*QUESTIONS ON THE MATERIAL*
1: According to the aquaponics text, how much salt can be added to a system to lessen nitrite toxicity?
2: Please resume the aquaponics text after its last sentence.

====== EXTRACTED TEXT ======

Ammonia can be very toxic to fish. I don't know what "medium" ammonia means? My test kit reads in ppm and with fish in a system I usually reduce/stop feed and start to worry if the ammonia is much more than 0.25-0.50 and if it gets up to 1 ppm with fish in the system I'm doing water changes.
Same with Nitrite but you can mitigate nitrite toxicity a bit by adding 1 ppt of salt to the system. Nitrite is toxic to fish the way Carbon Monoxide is toxic to humans.
Nitrates are what you get to feed the plants.
Now if you used all the media from a comparably sized already cycled system then you might expect there to be very little in the way of cycle up. However just a little media from the aquarium dropped into your new fish tank isn't going to suddenly cycle up the media beds and if the media was allowed to dry out or starve before being put into the new set up then it might do very little at all. Filter squeezing from a good cycled aquarium into the media bed of an aquaponics system can be of some use but even with all the tricks, cycling up still takes time. Three weeks with all the tricks and perfect conditions and water for fishless cycling and normally more like 6 weeks with good conditions with fish in the system (because you have to watch the levels closely and reduce feed or do water changes to keep the fish alive so that slows the bacteria colonization.)

====== LISTED ENTRIES ======

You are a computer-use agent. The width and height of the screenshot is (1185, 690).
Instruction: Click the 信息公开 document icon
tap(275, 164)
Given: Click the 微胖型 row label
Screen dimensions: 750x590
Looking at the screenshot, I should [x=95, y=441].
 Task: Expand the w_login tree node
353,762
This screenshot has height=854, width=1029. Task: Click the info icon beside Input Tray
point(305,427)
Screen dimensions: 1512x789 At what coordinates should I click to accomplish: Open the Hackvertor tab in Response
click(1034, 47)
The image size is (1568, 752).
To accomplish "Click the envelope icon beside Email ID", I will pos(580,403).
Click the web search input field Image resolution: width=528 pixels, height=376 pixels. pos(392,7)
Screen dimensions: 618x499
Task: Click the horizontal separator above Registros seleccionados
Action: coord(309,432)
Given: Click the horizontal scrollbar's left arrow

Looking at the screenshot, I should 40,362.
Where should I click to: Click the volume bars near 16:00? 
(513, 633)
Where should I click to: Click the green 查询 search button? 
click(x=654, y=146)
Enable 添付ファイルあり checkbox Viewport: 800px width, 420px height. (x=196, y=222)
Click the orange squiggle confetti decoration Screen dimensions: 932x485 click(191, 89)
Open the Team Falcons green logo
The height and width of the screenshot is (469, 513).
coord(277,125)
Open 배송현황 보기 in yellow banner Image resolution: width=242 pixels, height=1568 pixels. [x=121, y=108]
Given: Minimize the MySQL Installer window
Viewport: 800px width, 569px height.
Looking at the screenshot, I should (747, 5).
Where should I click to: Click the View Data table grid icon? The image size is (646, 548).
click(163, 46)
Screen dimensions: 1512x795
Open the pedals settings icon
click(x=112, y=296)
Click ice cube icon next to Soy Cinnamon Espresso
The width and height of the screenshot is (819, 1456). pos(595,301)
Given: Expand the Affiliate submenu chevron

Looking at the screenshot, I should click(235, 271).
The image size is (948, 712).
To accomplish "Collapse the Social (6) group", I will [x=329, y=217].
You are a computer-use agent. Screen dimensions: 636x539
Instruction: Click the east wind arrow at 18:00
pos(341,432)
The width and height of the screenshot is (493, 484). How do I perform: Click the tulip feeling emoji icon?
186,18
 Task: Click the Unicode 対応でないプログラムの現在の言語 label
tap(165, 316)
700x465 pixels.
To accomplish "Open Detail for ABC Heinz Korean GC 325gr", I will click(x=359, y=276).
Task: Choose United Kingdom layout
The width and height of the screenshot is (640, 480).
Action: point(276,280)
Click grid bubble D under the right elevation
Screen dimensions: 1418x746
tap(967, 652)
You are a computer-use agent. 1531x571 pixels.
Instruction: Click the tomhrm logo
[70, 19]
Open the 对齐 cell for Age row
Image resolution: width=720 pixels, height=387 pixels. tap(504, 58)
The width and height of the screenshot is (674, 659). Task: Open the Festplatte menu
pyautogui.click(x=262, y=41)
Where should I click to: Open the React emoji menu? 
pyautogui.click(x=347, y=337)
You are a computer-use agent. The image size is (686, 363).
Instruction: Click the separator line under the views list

======

*ANSWERS FOR THE EXERCISE*
1: 1 ppt of salt.

2:
so you are saying?
pH=8.4
Kh=300 ppm
Gh=300 ppm
ammonia=????????
nitrite=3 ppm
nitrate=10ppm
How many fish are we talking?
Your pH is high (warning if you test pH right out of the tap, it's giving you a false low reading because of dissolved CO2 in the water and after bubbling over night will probably read high) might be worth getting some pH down to at least get it below 8 or even down to 7.6 then let the cycling naturally take over using up the buffers (the hardness) to bring it down a bit more over time. Be careful and only move the pH a tiny bit each day (like .1-.2 per day) Better yet, get a bucket or barrel where you can adjust the pH and let the water sit and bubble for a day or so before doing water changes.
Your nitrite being 3 is high and could well be killing fish. If you consider that a trace then I hate to think what medium ammonia means especially at your high pH and I'm gonna guess that the ammonia spike is what is killing the fish.
lots of hardness and alkalinity are not really a problem in themselves but they could make it hard to get through the initial cycle up with fish since they make it hard to adjust the pH. (you add acid then the hardness counters it and the pH doesn't really stay down very well until you use up some of that hardness so to speak.)
How many fish you still have in there? If the fish don't make it, I would recommend finishing up the cycling fishlessly since you won't have to worry about the pH and ammonia killing fish that way and once the system kinda settles in a bit and the pH comes down some naturally then you can re-introduce fish once the ammonia can be dosed to between 1-2 ppm and 24 hours later both the ammonia and nitrite are back to 0.
you could transfer them to another tank but you will want to make sure it has filtration in order to keep them alive.
for a good test kit, Sylvia sells them and for a good price last time I checked too.